What’s great about blogging is that you have a direct communication channel with customers. This is also an opportunity to answer specific questions about our products.
Last week, Claudio asked if DF can union partitions without joining the tables.
Yes, it can and I will try to explain how.
First, I created 3 connections pointing to 3 SQL Server instances containing an Order table for their own region (ASIA, EMEA, US).
I created a target table called Orders (simplified the schema (keep only 4 columns from the sources) and add a column REGION:string), then I create a mapping rule for each connection containing a single table (no joins are required).
For earch mapping rule, I entered a literal containing the region (‘ASIA’, ‘EMEA’, ‘US’).
This literal will be used by the Data Federator Intelligent Data Connection (IDC) mechanism.
By default, DF unions the 3 mapping rules and the Orders table will contains the union of the worldwide orders (ASIA, EMEA, US).
Finally, I deployed this project in the Query Server /UN catalog.
At this stage, the Data Federator Query Server behaves like a database and we can send it SQL statements.
select count(*) from /UN/targetSchema/Orders
In this case, the 3 sources (ASIA, EMEA and US) have to be accessed to compute the result and 3 connections to the sources have been created as displayed in the Query history.
Now, let’s see how the SQL statement will be used by DF to optimize the connection to the sources.
select count(*) from /UN/targetSchema/Orders where REGION = ‘ASIA’

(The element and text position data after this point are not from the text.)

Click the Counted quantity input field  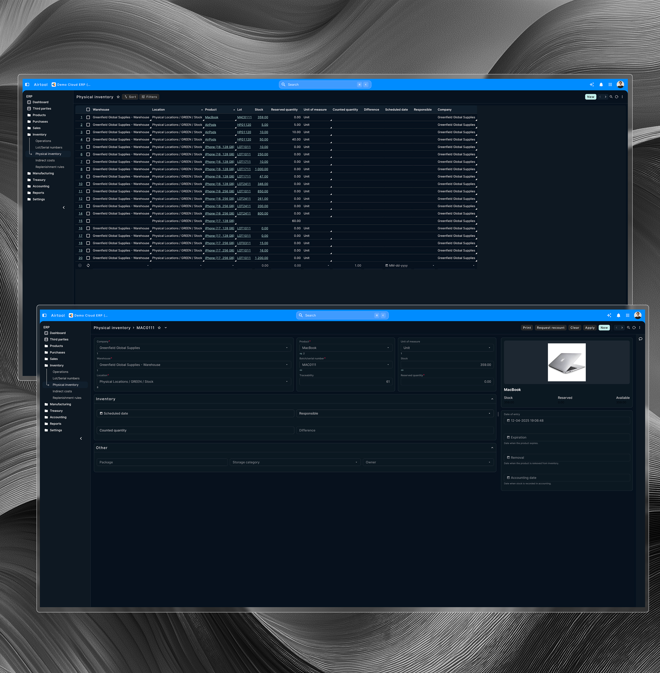(x=195, y=430)
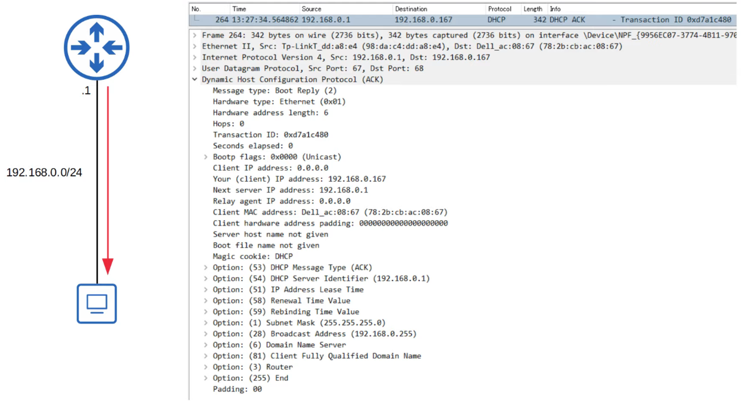741x401 pixels.
Task: Expand the Frame 264 details
Action: pos(195,36)
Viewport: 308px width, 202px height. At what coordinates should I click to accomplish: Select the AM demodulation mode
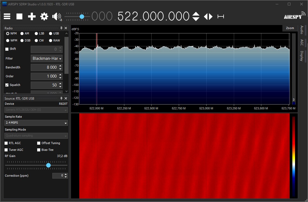click(x=22, y=34)
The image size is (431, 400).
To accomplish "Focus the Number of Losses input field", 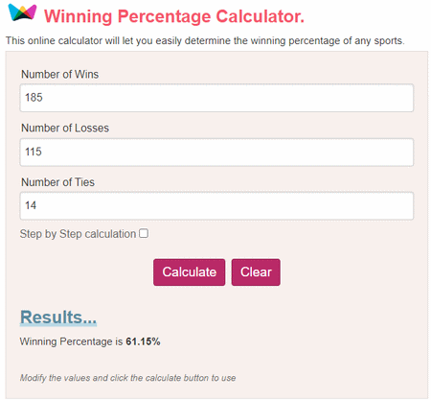I will tap(216, 152).
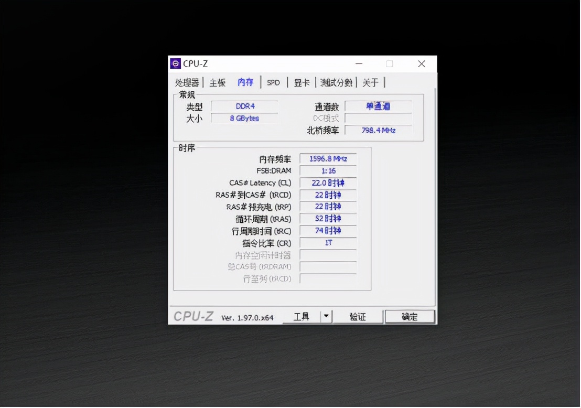Select the 内存 (Memory) tab

(x=245, y=82)
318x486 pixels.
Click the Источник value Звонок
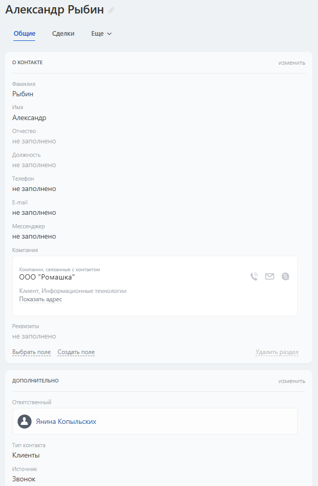coord(24,479)
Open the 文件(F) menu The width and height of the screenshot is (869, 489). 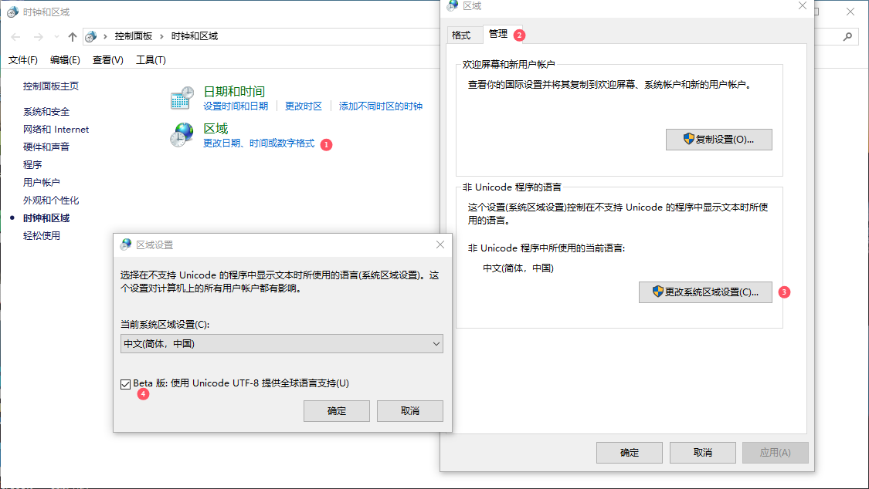point(23,60)
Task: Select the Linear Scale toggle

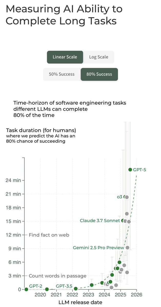Action: [65, 57]
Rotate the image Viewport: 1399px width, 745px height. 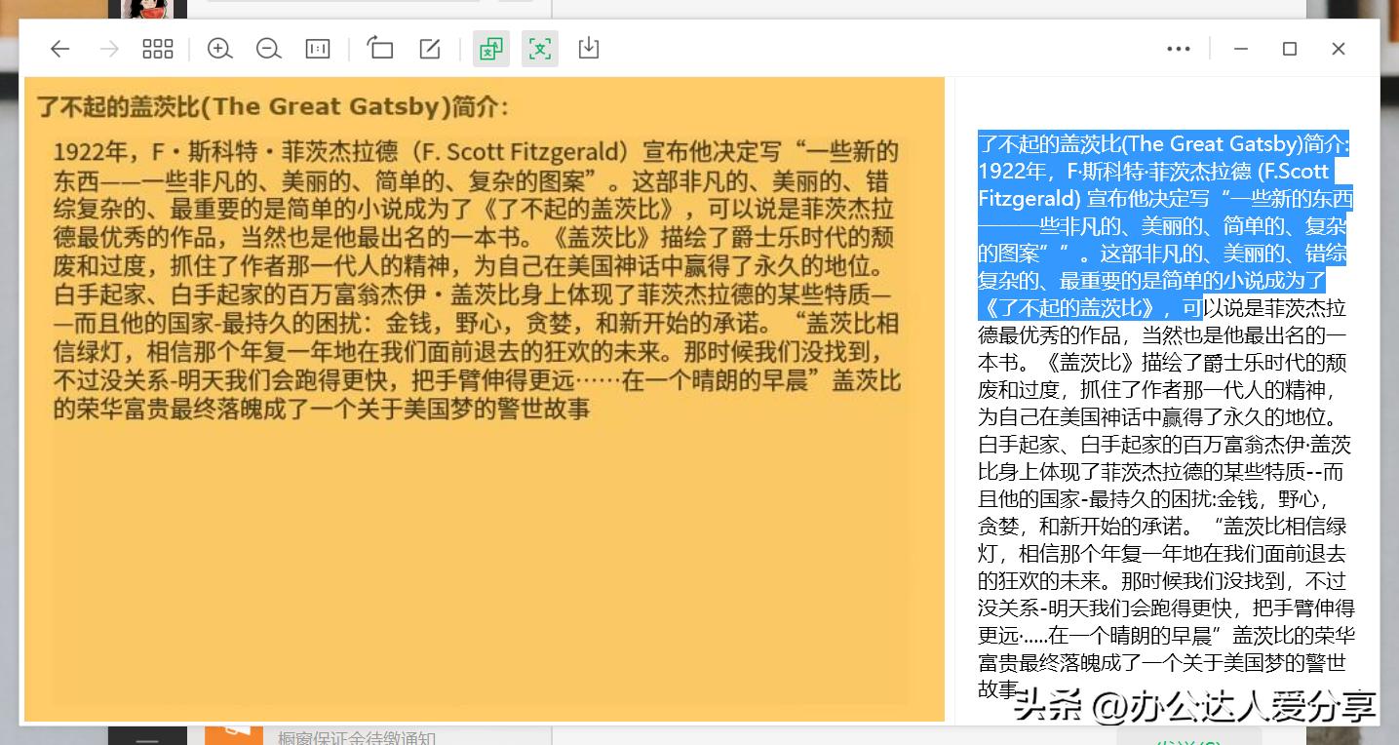click(380, 48)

If I add a filter on the REGION column containing our previously created literal, I will end up with the following query history where only the connection to the ASIA source has been created.
Let see what’s happen if I change the query to:
select count(*) from /UN/targetSchema/Orders where REGION IN (‘ASIA’, ‘US’)
Bingo, the intelligent data connection mechanism detects that 2 connections are required to fulfill the query.
I hope that this post will give you some ideas about how to scale your BI deployment using partitions and the Data Federator IDC mechanism.